Supreme Court finds Defense of Marriage Act unconstitutional

In a landmark ruling in favor of gay rights, the Supreme Court strikes down DOMA

In a historic decision, the Supreme Court ruled on Wednesday that the federal Defense of Marriage Act is unconstitutional.

By a tight 5-4 vote, the court struck down the law, which since 1996 has barred the federal government from legally recognizing and extending benefits to same-sex couples.

"DOMA singles out a class of persons deemed by a State entitled to recognition and protection to enhance their own liberty," the court wrote in the majority opinion.

Justice Anthony Kennedy joined Justices Kagan, Sotomayor, Ginsburg, and Breyer in voting to strike down the law. Chief Justice John Roberts, as well as Justices Alito, Thomas, and Scalia voted against.

In a sweeping ruling, the court said that the federal government could no longer discriminate against same-sex couples. In his majority opinion, Kennedy framed the issue as one of liberty and equality, saying that to deny same-sex couples equal protection under the law was a violation of the Fifth Amendment.

"The power the Constitution grants it also restrains," Kennedy wrote. "And though Congress has great authority to design laws to fit its own conception of sound national policy, it cannot deny the liberty protected by the Due Process Clause of the Fifth Amendment."

This is a huge victory for gay rights activists, and in particular for Edith Windsor, the New York woman who brought the initial lawsuit that challenged DOMA's constitutionality.

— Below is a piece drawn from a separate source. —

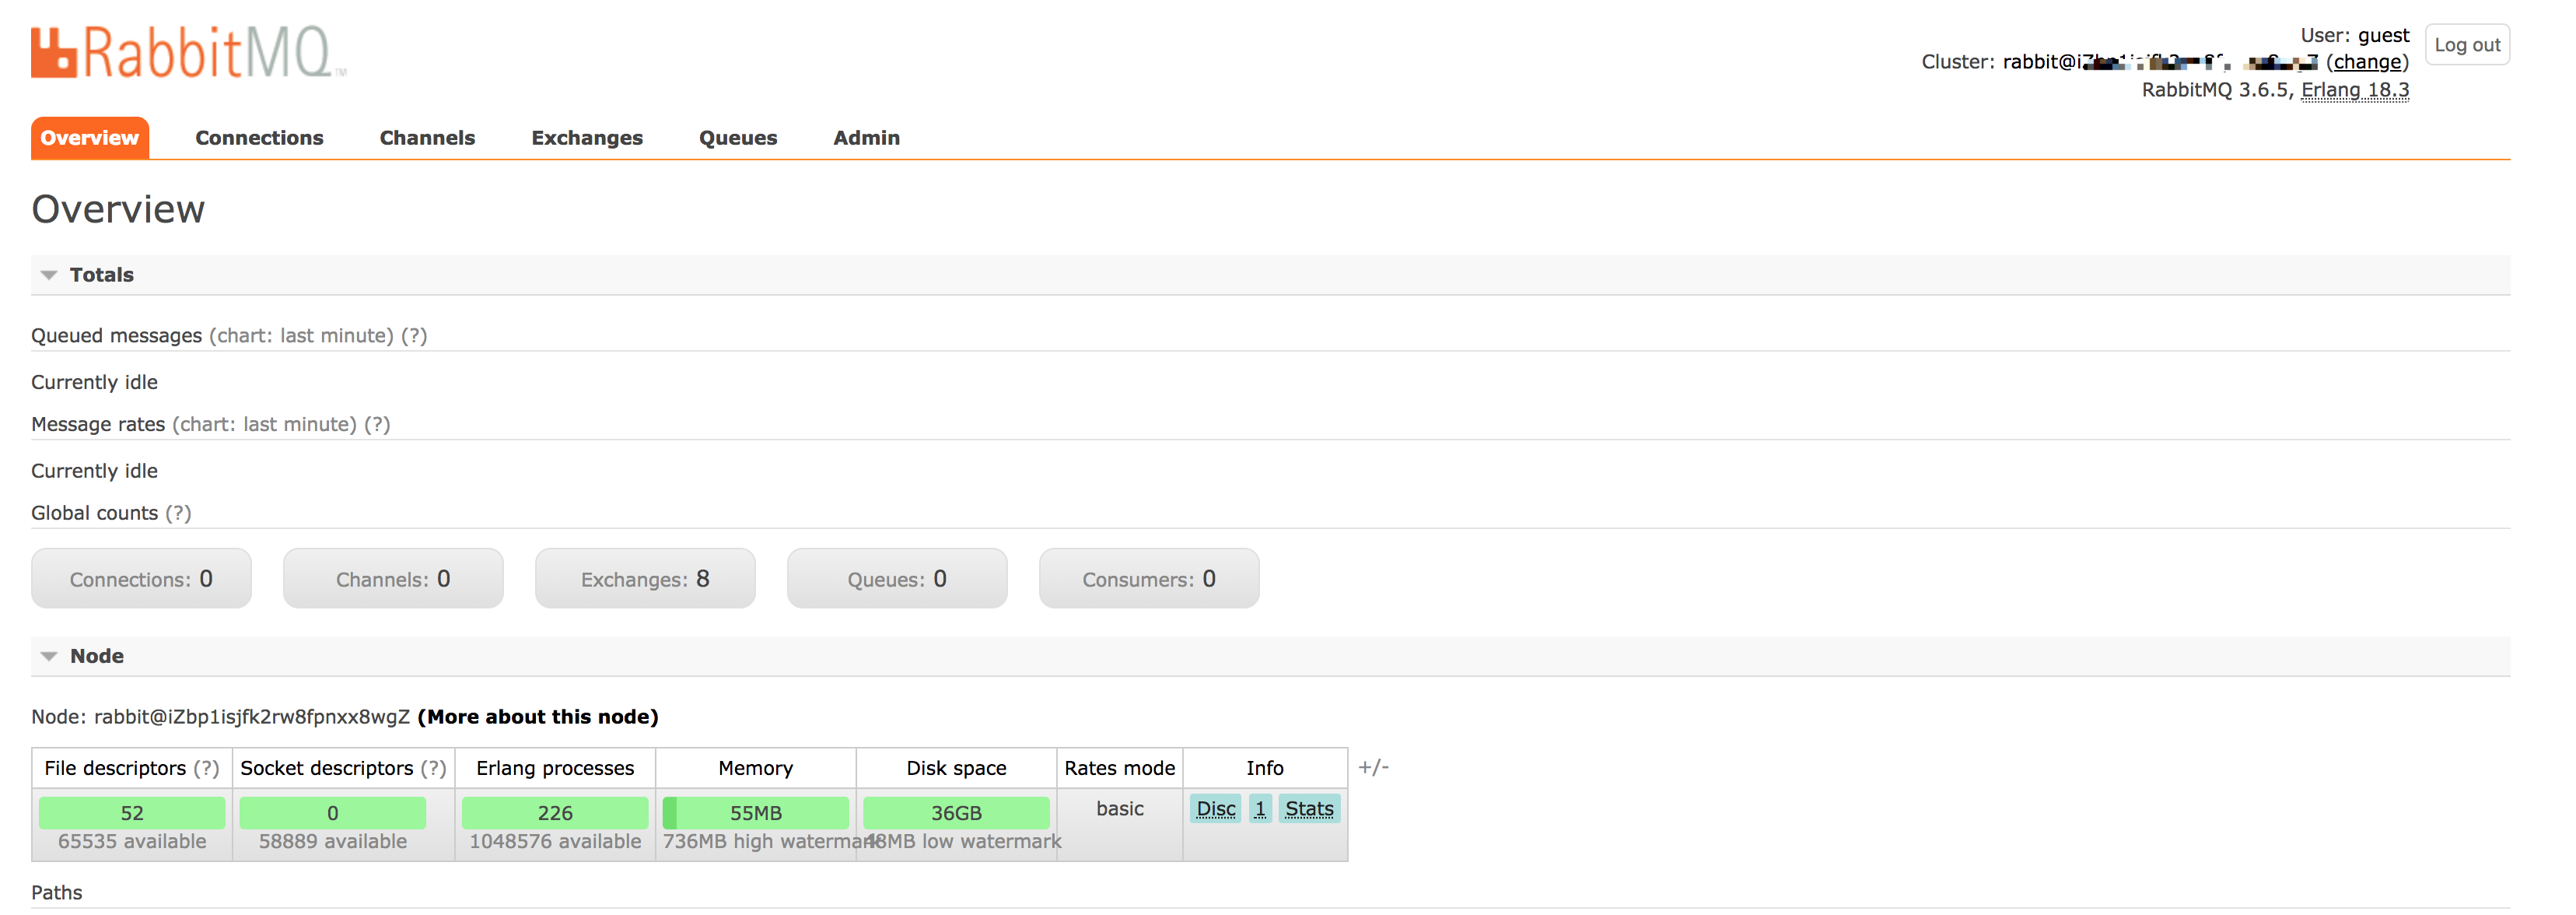Open the Queues tab
Screen dimensions: 2576x915
click(737, 138)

Windsor, who challenged the federal government's refusal to recognize her 42-year marriage to her late wife, Thea Spyer, celebrated outside the Supreme Court Wednesday.

President Barack Obama's administration announced in 2011 that it would no longer defend DOMA in court. That prompted House Republicans to mount their own legal defense.

Following the ruling, Obama tweeted his support for the decision.

In a scathing dissent, Scalia blasted his fellow justices, accusing them of judicial activism and suggesting the court had no grounds to hear the case in the first place.

"We have no power to decide this case," he wrote. "And even if we did, we have no power under the Constitution to invalidate this democratically adopted legislation. The Court's errors on both points spring forth from the same diseased root: an exalted conception of the role of this institution in America."